***Çocukluğum***
Aleksey Peşkov, Maksim ve Varvara’nın oğludur. Ancak Alyoşa, henüz dört yaşındayken babası Maksim, koleradan genç yaşta hayatını kaybeder. Bu kaybın ardından Aleksey, dedesi Vasili, büyükannesi Akulina ve annesi Varvara ile yaşamaya başlar.
Dedesi Vasili, dönemin orta direklerinden biri olarak kabul edilse de sürekli ekonomik krizlerin eşiğinde bir boya dükkanı işletir. Sert ve otoriter bir karaktere sahip olan Vasili, kadınların ve çocukların yaptıkları hataları dayakla öğrenebileceklerini savunur. Üstelik bu görüşünü bizzat uygulayan, kibirli ve ukala bir adamdır.
Büyükannesi Akulina İvanovna ise kocasının tam zıddı bir kişiliğe sahiptir. Müşfik, iyiliksever ve duygusal bir kadın olan Akulina, Aleksey’in hayatında derin bir etki bırakır. Özellikle babasının ölümünden sonra, Akulina’nın ilgisi ve anlattığı hikâyeler, Aleksey'in dünyaya daha pozitif bir bakış açısı geliştirmesini sağlar. Gerçekçi yaşam deneyimlerine rağmen büyükanne, onun düşünce dünyasında olumlu bir iz bırakır.
Vasili ve Akulina’nın Varvara’dan başka Mikail ve Yakov adında iki oğulları daha vardır. Ancak bu iki dayı, çalışkan olmaktan uzak, daha çok içkiye düşkün ve babalarının mirasıyla ilgilenen kimselerdir. Hatta dayılardan biri, karısını döverek öldürecek kadar cahil ve zorba bir adamdır. Aleksey, her iki dayısını da korkak olarak tanımlar. Ancak cehaletin köşeye sıkıştığında tıpkı bir akrep gibi çevresine zarar verebildiğini belirtir.
Aleksey 11 yaşına geldiğinde annesi Varvara da hayata veda eder. Bunun üzerine dedesi Vasili, artık çalışması gerektiğini söyleyerek onu bir ayakkabıcı dükkanına gönderir. Ancak Aleksey, yaşadığı deneyimler, kitaplardan öğrendiği bilgiler ve duygusal zekasının gelişiminde büyük katkısı olan büyükannesinin etkisiyle, haksızlığa ve yalana tahammül edemeyen bir çocuk olmuştur. Bu karakter yapısı nedeniyle pek çok yalan, haksızlık ve hırsızlıkla karşı karşıya kalır ve sonunda çalıştığı yerden ayrılmak zorunda kalır.

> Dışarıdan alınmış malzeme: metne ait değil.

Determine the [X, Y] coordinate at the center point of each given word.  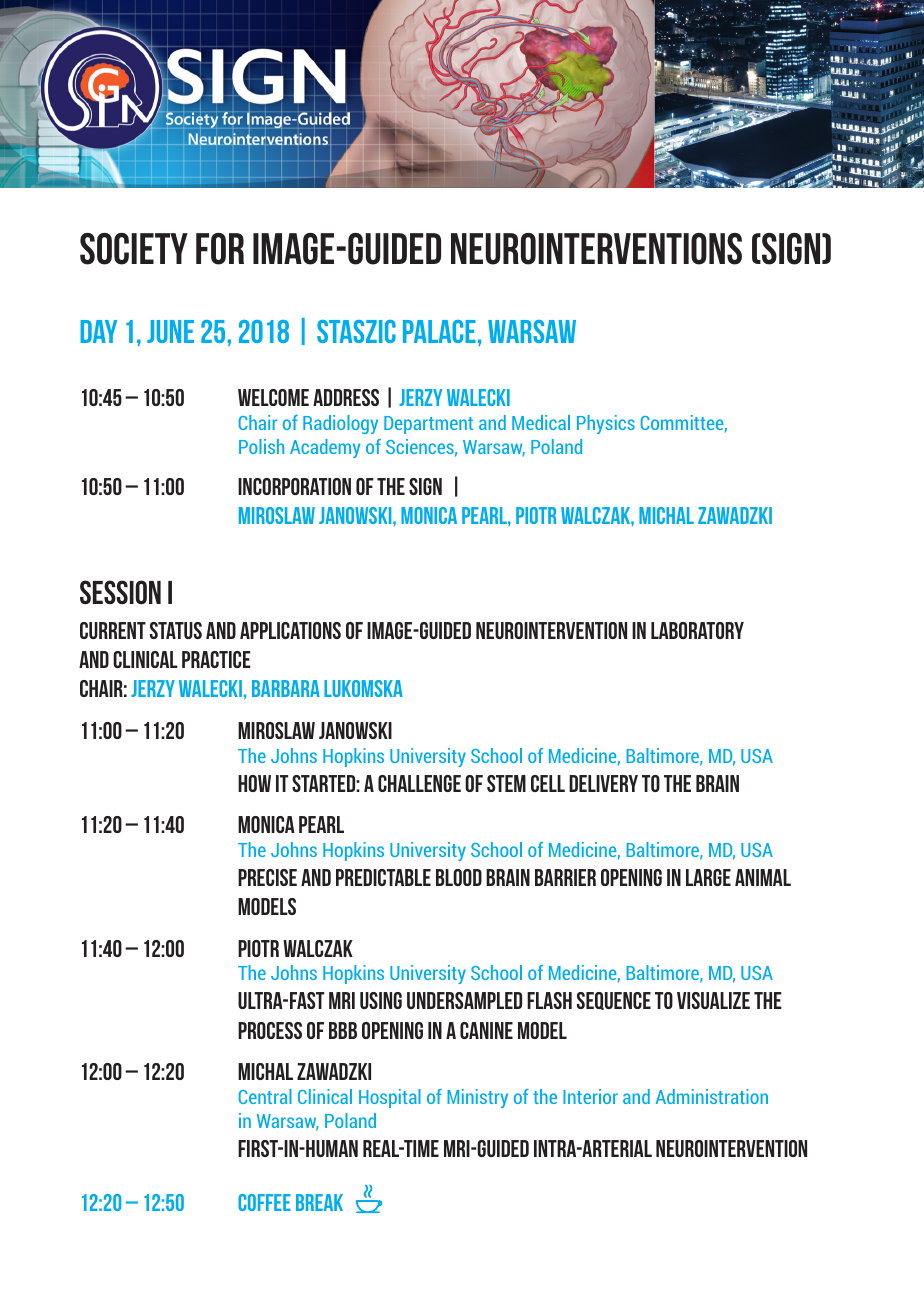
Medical [541, 422]
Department [428, 425]
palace [439, 331]
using [381, 1000]
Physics [606, 424]
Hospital [390, 1098]
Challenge [419, 783]
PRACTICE [216, 659]
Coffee [264, 1202]
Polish [261, 446]
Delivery [603, 783]
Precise [267, 877]
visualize [713, 1000]
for [220, 249]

Aleksey Peşkov’un bu ilk yıllarını anlattığı otobiyografik romanı Çocukluğum, burada sona erer. Bu eser, Gorki’nin sert bir gerçekçilikle yoğrulmuş çocukluk deneyimlerini, güçlü bir edebi dille okurlara sunar.
***Ekmeğimi Kazanırken***
Aleksey Peşkov’un otobiyografik üçlemesinin ikinci kitabı Ekmeğimi Kazanırken, onun gençlik yıllarındaki mücadelelerini ve toplumsal gerçeklerle yüzleşmesini anlatır.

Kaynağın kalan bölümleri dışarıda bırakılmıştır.